Michelle Moseley-Christian, associate professor of art history in the College of Architecture and Urban Studies’ School of Visual Arts has been named the first recipient of the William R. Levin Award for Research in the History of Art by the Southeastern College Art Conference. 

The award was recently announced at the 70th annual meeting of the SECAC in Sarasota, Florida, at the Ringling College of Art and Design.

Of the 34 applicants, the selection committee named Moseley-Christian the winner for her proposal “Women and Wildness in Early Modern Northern European Visual Culture: Picturing the ‘Wild Woman’ c. 1300-1650.”

The “wild woman” emerged in medieval folk legend, literary, and visual sources as a terrifying monster known for irrational animal behavior, insatiable sexual appetites, and brutal violence.
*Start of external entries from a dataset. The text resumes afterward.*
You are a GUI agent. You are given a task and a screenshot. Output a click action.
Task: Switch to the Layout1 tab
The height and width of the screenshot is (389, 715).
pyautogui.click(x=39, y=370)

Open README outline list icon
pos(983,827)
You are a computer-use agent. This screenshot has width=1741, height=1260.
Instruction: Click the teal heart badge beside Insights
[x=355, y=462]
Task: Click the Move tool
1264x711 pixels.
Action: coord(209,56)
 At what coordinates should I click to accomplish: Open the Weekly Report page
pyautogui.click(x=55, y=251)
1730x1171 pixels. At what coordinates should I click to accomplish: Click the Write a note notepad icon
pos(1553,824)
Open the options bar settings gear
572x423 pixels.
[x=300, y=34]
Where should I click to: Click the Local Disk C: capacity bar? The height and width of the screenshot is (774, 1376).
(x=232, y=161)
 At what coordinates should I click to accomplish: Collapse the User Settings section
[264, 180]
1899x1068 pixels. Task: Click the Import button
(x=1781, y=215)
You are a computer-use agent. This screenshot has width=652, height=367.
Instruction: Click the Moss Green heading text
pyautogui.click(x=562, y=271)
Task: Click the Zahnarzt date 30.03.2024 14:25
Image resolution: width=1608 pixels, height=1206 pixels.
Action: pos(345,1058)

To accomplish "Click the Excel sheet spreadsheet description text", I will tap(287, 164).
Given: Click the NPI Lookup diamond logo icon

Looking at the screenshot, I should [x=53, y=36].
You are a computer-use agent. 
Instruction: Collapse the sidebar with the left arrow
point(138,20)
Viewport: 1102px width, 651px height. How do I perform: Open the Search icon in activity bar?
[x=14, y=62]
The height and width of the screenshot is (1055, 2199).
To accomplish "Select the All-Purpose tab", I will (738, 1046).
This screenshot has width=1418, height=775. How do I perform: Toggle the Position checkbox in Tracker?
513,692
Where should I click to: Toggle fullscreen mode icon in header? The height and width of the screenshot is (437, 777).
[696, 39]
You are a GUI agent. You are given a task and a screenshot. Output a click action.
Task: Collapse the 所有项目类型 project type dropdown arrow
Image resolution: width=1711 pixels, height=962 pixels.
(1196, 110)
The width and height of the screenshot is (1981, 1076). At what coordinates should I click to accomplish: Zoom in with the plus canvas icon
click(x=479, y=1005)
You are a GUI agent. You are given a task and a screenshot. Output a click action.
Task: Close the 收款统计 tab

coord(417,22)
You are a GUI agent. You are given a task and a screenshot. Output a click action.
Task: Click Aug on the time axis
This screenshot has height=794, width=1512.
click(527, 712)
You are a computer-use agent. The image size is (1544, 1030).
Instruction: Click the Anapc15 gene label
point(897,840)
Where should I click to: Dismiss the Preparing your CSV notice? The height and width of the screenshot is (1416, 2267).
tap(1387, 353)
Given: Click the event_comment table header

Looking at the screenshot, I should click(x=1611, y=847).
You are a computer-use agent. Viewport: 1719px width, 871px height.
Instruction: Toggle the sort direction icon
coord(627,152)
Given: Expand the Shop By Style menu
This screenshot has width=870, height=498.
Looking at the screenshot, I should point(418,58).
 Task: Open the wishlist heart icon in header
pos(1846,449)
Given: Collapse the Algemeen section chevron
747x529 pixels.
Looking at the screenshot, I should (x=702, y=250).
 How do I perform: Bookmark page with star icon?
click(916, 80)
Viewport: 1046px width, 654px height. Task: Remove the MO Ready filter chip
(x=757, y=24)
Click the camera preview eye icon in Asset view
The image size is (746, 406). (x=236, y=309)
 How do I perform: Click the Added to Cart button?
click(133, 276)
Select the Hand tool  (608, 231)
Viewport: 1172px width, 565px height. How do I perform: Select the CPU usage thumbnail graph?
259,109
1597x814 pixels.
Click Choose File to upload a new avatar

Images of wild women informed depictions of witches and “savage” natives of the New World as ways to picture groups that were perceived as — real or imagined — cultural threats.

A member of the Virginia Tech community since 2007, Moseley-Christian is a specialist in 17th-century Dutch and Flemish painting. Her publications include the essays “Salvation and Community in Seventeenth-Century Dutch Mennonite Portraiture: Egbert van Heemskerck's Portrait of Jacob Hercules and His Family, 1669;” “Confluence of Costume, Cartography, and Early Modern Chorography;” “Marketing Mary Magdalene in Early Modern Northern European Prints and Paintings;” and "Pronk Poppenhuisen: Seventeenth-Century Didactic Dutch Dollhouses for Women.”

Moseley-Christian received her bachelor's degree and master's degree from the University of Alabama and her Ph.D. from the University of Kansas.

The Southeastern College Art Conference Review facilitates cooperation and fosters ongoing dialog about pertinent creative, scholarly, and educational issues between teachers and administrators in universities, colleges, community colleges, professional art schools, and museums. Although the organization represents  12 southern states, members are located across the United States and abroad.